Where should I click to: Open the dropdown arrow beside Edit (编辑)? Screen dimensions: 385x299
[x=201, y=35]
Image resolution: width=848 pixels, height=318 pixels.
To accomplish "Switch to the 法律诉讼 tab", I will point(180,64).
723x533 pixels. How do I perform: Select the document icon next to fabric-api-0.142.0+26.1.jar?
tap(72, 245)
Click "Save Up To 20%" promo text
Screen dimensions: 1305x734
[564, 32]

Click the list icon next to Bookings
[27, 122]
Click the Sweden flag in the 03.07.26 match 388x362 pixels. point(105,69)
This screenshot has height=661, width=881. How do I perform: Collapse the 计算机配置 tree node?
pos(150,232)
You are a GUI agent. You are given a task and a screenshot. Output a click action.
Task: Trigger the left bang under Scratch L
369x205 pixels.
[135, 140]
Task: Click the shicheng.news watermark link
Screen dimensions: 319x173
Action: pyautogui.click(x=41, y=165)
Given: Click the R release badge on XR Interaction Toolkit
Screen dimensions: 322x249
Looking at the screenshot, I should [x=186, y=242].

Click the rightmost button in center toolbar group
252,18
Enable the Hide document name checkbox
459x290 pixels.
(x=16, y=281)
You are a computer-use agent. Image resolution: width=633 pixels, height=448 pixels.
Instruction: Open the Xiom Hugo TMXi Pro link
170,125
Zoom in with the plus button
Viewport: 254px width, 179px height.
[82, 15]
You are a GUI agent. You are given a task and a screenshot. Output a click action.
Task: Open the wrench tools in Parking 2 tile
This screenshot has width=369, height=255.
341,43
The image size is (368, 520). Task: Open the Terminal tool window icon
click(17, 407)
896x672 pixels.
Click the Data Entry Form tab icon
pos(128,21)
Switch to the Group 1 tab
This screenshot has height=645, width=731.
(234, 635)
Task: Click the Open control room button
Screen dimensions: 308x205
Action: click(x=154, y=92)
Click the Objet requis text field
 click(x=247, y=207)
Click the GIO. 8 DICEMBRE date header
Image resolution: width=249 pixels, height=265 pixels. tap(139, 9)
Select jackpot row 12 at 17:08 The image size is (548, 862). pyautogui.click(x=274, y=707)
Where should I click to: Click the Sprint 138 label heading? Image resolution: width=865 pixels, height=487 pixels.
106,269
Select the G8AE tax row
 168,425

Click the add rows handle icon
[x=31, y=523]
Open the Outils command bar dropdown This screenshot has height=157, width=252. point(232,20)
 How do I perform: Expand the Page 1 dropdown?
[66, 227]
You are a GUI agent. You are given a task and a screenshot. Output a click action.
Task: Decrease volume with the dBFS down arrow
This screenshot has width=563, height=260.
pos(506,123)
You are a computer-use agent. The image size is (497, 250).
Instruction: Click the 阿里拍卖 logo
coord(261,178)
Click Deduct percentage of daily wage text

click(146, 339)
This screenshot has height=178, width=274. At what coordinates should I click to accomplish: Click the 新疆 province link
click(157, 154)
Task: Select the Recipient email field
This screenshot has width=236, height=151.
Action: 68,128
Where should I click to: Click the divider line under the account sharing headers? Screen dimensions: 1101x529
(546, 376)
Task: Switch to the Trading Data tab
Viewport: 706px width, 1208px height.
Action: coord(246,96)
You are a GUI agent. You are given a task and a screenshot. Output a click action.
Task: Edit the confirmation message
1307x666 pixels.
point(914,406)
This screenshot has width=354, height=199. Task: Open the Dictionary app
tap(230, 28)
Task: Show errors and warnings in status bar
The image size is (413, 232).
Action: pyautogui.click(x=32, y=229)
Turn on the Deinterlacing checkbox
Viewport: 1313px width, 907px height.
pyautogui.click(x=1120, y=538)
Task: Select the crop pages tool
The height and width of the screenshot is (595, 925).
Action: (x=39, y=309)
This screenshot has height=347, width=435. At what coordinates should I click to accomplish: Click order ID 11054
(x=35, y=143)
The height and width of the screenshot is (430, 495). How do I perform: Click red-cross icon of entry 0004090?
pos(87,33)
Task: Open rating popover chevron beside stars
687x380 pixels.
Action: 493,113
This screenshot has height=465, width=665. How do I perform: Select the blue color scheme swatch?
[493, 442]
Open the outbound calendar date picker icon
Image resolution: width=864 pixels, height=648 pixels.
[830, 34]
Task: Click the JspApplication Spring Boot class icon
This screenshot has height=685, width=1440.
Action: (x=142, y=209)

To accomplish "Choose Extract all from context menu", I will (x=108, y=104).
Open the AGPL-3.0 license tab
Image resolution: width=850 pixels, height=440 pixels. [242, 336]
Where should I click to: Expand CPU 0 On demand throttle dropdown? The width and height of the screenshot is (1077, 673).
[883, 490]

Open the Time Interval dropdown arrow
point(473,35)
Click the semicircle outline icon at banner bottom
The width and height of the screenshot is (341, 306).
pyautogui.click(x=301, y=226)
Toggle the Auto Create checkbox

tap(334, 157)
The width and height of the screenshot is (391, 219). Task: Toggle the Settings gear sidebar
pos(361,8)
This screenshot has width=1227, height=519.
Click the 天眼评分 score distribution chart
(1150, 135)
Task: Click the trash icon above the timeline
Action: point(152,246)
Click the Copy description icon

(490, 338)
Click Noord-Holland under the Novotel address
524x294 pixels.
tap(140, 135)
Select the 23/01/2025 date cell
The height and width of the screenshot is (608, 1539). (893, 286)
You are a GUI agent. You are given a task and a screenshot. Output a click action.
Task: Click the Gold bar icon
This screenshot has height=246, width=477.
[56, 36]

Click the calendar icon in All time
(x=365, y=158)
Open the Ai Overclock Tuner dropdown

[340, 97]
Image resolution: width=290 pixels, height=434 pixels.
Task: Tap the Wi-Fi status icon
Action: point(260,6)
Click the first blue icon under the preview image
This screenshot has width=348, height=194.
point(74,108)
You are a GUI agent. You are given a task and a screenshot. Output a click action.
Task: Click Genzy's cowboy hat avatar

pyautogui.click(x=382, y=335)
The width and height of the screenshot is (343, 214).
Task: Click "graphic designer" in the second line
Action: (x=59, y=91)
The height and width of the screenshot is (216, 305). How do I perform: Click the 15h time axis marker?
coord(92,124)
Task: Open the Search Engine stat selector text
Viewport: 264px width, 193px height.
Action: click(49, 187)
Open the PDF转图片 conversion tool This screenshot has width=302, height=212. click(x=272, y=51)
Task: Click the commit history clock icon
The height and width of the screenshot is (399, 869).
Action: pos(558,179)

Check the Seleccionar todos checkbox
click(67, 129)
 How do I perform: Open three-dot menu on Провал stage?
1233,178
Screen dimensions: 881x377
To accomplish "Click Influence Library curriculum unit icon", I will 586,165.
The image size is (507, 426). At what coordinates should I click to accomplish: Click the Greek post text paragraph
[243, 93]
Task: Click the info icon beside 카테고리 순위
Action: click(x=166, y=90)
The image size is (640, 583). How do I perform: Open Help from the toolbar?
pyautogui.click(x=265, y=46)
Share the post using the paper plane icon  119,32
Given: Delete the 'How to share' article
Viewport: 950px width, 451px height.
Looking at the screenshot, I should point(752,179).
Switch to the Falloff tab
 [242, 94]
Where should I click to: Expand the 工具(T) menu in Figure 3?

=== Task instructions ===
Each line of the material must be restated exactly.

=== Expected answer ===
Where should I click to: Open the dropdown arrow beside Edit (编辑)? Screen dimensions: 385x299
[x=201, y=35]
Image resolution: width=848 pixels, height=318 pixels.
To accomplish "Switch to the 法律诉讼 tab", I will point(180,64).
723x533 pixels. How do I perform: Select the document icon next to fabric-api-0.142.0+26.1.jar?
tap(72, 245)
Click "Save Up To 20%" promo text
Screen dimensions: 1305x734
[564, 32]

Click the list icon next to Bookings
[27, 122]
Click the Sweden flag in the 03.07.26 match 388x362 pixels. point(105,69)
This screenshot has height=661, width=881. How do I perform: Collapse the 计算机配置 tree node?
pos(150,232)
You are a GUI agent. You are given a task and a screenshot. Output a click action.
Task: Trigger the left bang under Scratch L
369x205 pixels.
[135, 140]
Task: Click the shicheng.news watermark link
Screen dimensions: 319x173
Action: pyautogui.click(x=41, y=165)
Given: Click the R release badge on XR Interaction Toolkit
Screen dimensions: 322x249
Looking at the screenshot, I should [x=186, y=242].

Click the rightmost button in center toolbar group
252,18
Enable the Hide document name checkbox
459x290 pixels.
(x=16, y=281)
You are a computer-use agent. Image resolution: width=633 pixels, height=448 pixels.
Instruction: Open the Xiom Hugo TMXi Pro link
170,125
Zoom in with the plus button
Viewport: 254px width, 179px height.
[82, 15]
You are a GUI agent. You are given a task and a screenshot. Output a click action.
Task: Open the wrench tools in Parking 2 tile
This screenshot has width=369, height=255.
341,43
The image size is (368, 520). Task: Open the Terminal tool window icon
click(17, 407)
896x672 pixels.
Click the Data Entry Form tab icon
pos(128,21)
Switch to the Group 1 tab
This screenshot has height=645, width=731.
(234, 635)
Task: Click the Open control room button
Screen dimensions: 308x205
Action: click(x=154, y=92)
Click the Objet requis text field
 click(x=247, y=207)
Click the GIO. 8 DICEMBRE date header
Image resolution: width=249 pixels, height=265 pixels. tap(139, 9)
Select jackpot row 12 at 17:08 The image size is (548, 862). pyautogui.click(x=274, y=707)
Where should I click to: Click the Sprint 138 label heading? Image resolution: width=865 pixels, height=487 pixels.
106,269
Select the G8AE tax row
 168,425

Click the add rows handle icon
[x=31, y=523]
Open the Outils command bar dropdown This screenshot has height=157, width=252. point(232,20)
 How do I perform: Expand the Page 1 dropdown?
[66, 227]
You are a GUI agent. You are given a task and a screenshot. Output a click action.
Task: Decrease volume with the dBFS down arrow
This screenshot has width=563, height=260.
pos(506,123)
You are a computer-use agent. The image size is (497, 250).
Instruction: Click the 阿里拍卖 logo
coord(261,178)
Click Deduct percentage of daily wage text

click(146, 339)
This screenshot has height=178, width=274. At what coordinates should I click to accomplish: Click the 新疆 province link
click(157, 154)
Task: Select the Recipient email field
This screenshot has width=236, height=151.
Action: 68,128
Where should I click to: Click the divider line under the account sharing headers? Screen dimensions: 1101x529
(546, 376)
Task: Switch to the Trading Data tab
Viewport: 706px width, 1208px height.
Action: coord(246,96)
You are a GUI agent. You are given a task and a screenshot. Output a click action.
Task: Edit the confirmation message
1307x666 pixels.
point(914,406)
This screenshot has width=354, height=199. Task: Open the Dictionary app
tap(230, 28)
Task: Show errors and warnings in status bar
The image size is (413, 232).
Action: pyautogui.click(x=32, y=229)
Turn on the Deinterlacing checkbox
Viewport: 1313px width, 907px height.
pyautogui.click(x=1120, y=538)
Task: Select the crop pages tool
The height and width of the screenshot is (595, 925).
Action: (x=39, y=309)
This screenshot has height=347, width=435. At what coordinates should I click to accomplish: Click order ID 11054
(x=35, y=143)
The height and width of the screenshot is (430, 495). How do I perform: Click red-cross icon of entry 0004090?
pos(87,33)
Task: Open rating popover chevron beside stars
687x380 pixels.
Action: 493,113
This screenshot has height=465, width=665. How do I perform: Select the blue color scheme swatch?
[493, 442]
Open the outbound calendar date picker icon
Image resolution: width=864 pixels, height=648 pixels.
[830, 34]
Task: Click the JspApplication Spring Boot class icon
This screenshot has height=685, width=1440.
Action: (x=142, y=209)

To accomplish "Choose Extract all from context menu", I will (x=108, y=104).
Open the AGPL-3.0 license tab
Image resolution: width=850 pixels, height=440 pixels. [242, 336]
Where should I click to: Expand CPU 0 On demand throttle dropdown? The width and height of the screenshot is (1077, 673).
[883, 490]

Open the Time Interval dropdown arrow
point(473,35)
Click the semicircle outline icon at banner bottom
The width and height of the screenshot is (341, 306).
pyautogui.click(x=301, y=226)
Toggle the Auto Create checkbox

tap(334, 157)
The width and height of the screenshot is (391, 219). Task: Toggle the Settings gear sidebar
pos(361,8)
This screenshot has width=1227, height=519.
Click the 天眼评分 score distribution chart
(1150, 135)
Task: Click the trash icon above the timeline
Action: point(152,246)
Click the Copy description icon

(490, 338)
Click Noord-Holland under the Novotel address
524x294 pixels.
tap(140, 135)
Select the 23/01/2025 date cell
The height and width of the screenshot is (608, 1539). (893, 286)
You are a GUI agent. You are given a task and a screenshot. Output a click action.
Task: Click the Gold bar icon
This screenshot has height=246, width=477.
[56, 36]

Click the calendar icon in All time
(x=365, y=158)
Open the Ai Overclock Tuner dropdown

[340, 97]
Image resolution: width=290 pixels, height=434 pixels.
Task: Tap the Wi-Fi status icon
Action: point(260,6)
Click the first blue icon under the preview image
This screenshot has width=348, height=194.
point(74,108)
You are a GUI agent. You are given a task and a screenshot. Output a click action.
Task: Click Genzy's cowboy hat avatar

pyautogui.click(x=382, y=335)
The width and height of the screenshot is (343, 214).
Task: Click "graphic designer" in the second line
Action: (x=59, y=91)
The height and width of the screenshot is (216, 305). How do I perform: Click the 15h time axis marker?
coord(92,124)
Task: Open the Search Engine stat selector text
Viewport: 264px width, 193px height.
Action: click(49, 187)
Open the PDF转图片 conversion tool This screenshot has width=302, height=212. click(x=272, y=51)
Task: Click the commit history clock icon
The height and width of the screenshot is (399, 869).
Action: pos(558,179)

Check the Seleccionar todos checkbox
click(67, 129)
 How do I perform: Open three-dot menu on Провал stage?
1233,178
Screen dimensions: 881x377
To accomplish "Click Influence Library curriculum unit icon", I will 586,165.
The image size is (507, 426). At what coordinates should I click to accomplish: Click the Greek post text paragraph
[243, 93]
Task: Click the info icon beside 카테고리 순위
Action: click(x=166, y=90)
The image size is (640, 583). How do I perform: Open Help from the toolbar?
pyautogui.click(x=265, y=46)
Share the post using the paper plane icon  119,32
Given: Delete the 'How to share' article
Viewport: 950px width, 451px height.
Looking at the screenshot, I should point(752,179).
Switch to the Falloff tab
 [242, 94]
Where should I click to: Expand the 工具(T) menu in Figure 3?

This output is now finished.